Indemnités journalières maternité

Depuis le 1er janvier 2012, les indemnités journalières maternité sont intégrées dans le salaire annuel moyen servant à évaluer le montant de la retraite. La CNAV fait le point sur cette mesure.
Les indemnités journalières de maternité sont prises en compte,  à hauteur de 125 % de leur montant dans le salaire servant de base de calcul du montant de la retraite. Résultant de la loi du 9 novembre 2010 portant réforme des retraites, cette mesure s’applique aux congés maternité ayant débuté ou débutant depuis le 1er janvier 2012. Les précisions qu’apporte la Caisse nationale d’assurance vieillesse (CNAV), dans une circulaire du 31 août 2012, permettent de mieux en appréhender la portée.

Il y a lieu de retenir toutes les indemnisations de la maternité

Sont prises en considération pour le calcul du salaire  servant de base au calcul du montant de la retraite les indemnités journalières attribuées :
• durant le congé légal de maternité ;
• en cas de grossesse pathologique (sur prescription médicale pendant une période n’excédant pas 2 semaines);
• en cas d’accouchement prématuré de plus de 6 semaines, si l’enfant est hospitalisé ;
• au père, lorsque la mère est décédée du fait de l’accouchement ;
• dans le cadre d’une procédure d’adoption ;
• hors de la période ouvrant droit au congé légal de maternité aux salariées enceintes dispensées de travail (CSS, art. L. 333-1 à L. 333-3) ;
• aux femmes exposées au distilbène (dès le 1er jour de leur arrêt de travail).

Ces indemnités maternité sont prises en compte à hauteur de 125 % de leur montant. Le salaire annuel incluant le montant de ces indemnités ne doit pas dépasser le plafond de la sécurité sociale en vigueur au cours de l’année en cause. En cas de dépassement, les indemnités sont écrêtées en priorité, à hauteur de ce plafond.

La prise en compte de la maternité dans la durée d’assurance reste inchangée

Les indemnités journalières maternité majorées ne donnent pas lieu à validation de trimestres d’assurance vieillesse supplémentaires.

En effet, le décompte des trimestres d’assurance au titre de l’année au cours de laquelle survient la maternité s’effectue dans les conditions de droit commun. Le nombre de trimestres acquis est fonction du salaire brut annuel soumis à cotisations (hors indemnités journalières), auquel il faut ajouter le trimestre au cours duquel est survenu l’accouchement, assimilé à un trimestre de salaire cotisé.

Pour rappel un montant de salaire égal à 200 fois le montant du SMIC horaire (soit 1844 euros au 1er janvier 2012) permet de valider un trimestre d’assurance vieillesse.  Un maximum de 4 trimestres  par an est retenu.
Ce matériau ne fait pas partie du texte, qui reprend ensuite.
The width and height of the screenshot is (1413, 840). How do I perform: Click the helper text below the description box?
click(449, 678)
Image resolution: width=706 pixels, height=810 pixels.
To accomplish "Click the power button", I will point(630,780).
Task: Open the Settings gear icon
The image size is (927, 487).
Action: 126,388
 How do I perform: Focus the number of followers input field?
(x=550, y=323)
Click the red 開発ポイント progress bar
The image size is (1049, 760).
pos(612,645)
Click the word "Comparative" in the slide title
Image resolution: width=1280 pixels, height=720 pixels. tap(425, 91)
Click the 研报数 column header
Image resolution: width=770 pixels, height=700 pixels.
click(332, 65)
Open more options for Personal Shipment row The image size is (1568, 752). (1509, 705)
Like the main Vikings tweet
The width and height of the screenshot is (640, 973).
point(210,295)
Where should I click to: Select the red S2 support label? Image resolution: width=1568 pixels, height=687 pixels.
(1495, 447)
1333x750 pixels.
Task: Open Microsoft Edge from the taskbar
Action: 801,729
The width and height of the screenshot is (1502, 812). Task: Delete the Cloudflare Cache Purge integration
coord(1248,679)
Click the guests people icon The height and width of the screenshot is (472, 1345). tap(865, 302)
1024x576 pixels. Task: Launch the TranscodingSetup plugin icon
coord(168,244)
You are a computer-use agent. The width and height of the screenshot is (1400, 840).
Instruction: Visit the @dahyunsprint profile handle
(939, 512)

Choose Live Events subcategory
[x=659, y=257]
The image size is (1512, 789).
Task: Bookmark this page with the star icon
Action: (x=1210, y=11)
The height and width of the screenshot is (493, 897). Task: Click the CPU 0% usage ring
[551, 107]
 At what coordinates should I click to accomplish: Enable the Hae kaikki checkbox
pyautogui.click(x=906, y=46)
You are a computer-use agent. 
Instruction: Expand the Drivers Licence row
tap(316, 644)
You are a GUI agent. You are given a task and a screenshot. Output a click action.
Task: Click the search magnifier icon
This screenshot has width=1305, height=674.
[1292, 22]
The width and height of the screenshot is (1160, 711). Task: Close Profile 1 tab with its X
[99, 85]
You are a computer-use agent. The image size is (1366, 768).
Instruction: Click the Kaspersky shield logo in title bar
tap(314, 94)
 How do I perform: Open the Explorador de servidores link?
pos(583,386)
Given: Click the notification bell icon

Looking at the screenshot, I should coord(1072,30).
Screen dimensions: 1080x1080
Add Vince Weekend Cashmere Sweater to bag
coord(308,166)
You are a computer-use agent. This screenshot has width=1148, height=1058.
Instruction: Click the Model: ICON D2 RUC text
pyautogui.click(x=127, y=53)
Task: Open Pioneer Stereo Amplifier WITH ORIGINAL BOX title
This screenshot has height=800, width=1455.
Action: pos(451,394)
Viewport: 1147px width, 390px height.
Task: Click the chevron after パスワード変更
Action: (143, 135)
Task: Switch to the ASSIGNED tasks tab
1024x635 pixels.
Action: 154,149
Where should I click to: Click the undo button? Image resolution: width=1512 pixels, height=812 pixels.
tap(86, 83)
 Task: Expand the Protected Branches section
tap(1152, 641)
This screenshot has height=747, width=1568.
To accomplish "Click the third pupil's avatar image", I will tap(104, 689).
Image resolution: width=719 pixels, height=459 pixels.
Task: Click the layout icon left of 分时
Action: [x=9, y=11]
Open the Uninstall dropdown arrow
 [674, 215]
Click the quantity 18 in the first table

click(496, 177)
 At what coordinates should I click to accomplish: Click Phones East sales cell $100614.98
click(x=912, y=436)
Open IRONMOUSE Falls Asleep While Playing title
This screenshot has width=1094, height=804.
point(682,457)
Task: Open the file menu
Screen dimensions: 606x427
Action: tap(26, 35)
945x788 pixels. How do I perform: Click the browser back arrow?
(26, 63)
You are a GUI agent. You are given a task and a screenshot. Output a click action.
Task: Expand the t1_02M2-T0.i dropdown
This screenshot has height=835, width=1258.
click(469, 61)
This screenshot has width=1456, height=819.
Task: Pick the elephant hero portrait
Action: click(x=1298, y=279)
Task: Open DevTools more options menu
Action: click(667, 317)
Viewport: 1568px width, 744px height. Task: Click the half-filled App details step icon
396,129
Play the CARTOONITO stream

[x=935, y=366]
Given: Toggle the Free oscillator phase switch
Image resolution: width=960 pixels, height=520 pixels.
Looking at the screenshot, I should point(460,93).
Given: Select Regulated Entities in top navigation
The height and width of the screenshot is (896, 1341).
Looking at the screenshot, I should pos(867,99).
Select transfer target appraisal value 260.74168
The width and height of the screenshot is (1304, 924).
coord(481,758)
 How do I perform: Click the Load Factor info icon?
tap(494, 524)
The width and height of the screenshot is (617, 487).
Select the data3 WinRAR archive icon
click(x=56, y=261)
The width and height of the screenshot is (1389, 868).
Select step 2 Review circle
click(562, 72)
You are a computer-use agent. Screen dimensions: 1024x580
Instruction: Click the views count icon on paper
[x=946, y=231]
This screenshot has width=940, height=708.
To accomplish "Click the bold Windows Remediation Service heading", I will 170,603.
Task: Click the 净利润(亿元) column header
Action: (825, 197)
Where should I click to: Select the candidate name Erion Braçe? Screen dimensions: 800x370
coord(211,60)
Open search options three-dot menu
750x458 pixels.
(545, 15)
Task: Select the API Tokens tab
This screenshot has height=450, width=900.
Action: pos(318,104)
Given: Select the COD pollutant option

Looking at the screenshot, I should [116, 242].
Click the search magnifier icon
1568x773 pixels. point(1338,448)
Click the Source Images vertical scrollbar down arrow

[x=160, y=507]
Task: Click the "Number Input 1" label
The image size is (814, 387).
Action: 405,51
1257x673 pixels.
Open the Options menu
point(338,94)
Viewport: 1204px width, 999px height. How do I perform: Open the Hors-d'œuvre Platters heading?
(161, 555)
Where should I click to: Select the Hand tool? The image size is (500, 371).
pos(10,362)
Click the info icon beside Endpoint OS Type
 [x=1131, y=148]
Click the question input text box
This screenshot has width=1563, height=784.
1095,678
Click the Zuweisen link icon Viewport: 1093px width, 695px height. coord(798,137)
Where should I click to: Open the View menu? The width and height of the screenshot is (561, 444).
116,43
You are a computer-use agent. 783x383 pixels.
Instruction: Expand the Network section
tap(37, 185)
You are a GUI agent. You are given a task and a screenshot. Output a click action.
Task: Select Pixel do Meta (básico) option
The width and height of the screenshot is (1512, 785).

L’assuré doit conserver l’attestation établie par sa caisse maladie

En principe, les caisses d’assurance maladie transmettent aux caisses de retraite le montant des indemnités journalières de maternité avant déduction des prélèvements (CSG/CRDS). A défaut, c’est à l’assuré qu’il incombera au moment de faire valoir ses droits de produire le bordereau de règlement des indemnités journalières de maternité établi par sa caisse.

Le congé maternité doit avoir débuté au 1er janvier 2012

Cette date est d’application stricte : sont pris en considération les indemnités servies à compter du 1er janvier 2012 au titre d’un congé maternité débutant à cette même date.

En conséquence, sont exclues du champ de la mesure ;
– les indemnités journalières versées en 2012 dans le cadre d’un congé de maternité débutant en 2011 ;
– les indemnités journalières de repos supplémentaire attribuées en 2011 en cas de grossesse pathologique, lorsque le congé légal de maternité a débuté en 2012 ;
– les allocations versées en 2011 aux salariées enceintes dispensées de travail (CSS, art. L. 333-1 à L. 333-3), avant la période ouvrant droit au congé légal de maternité débutant en 2012.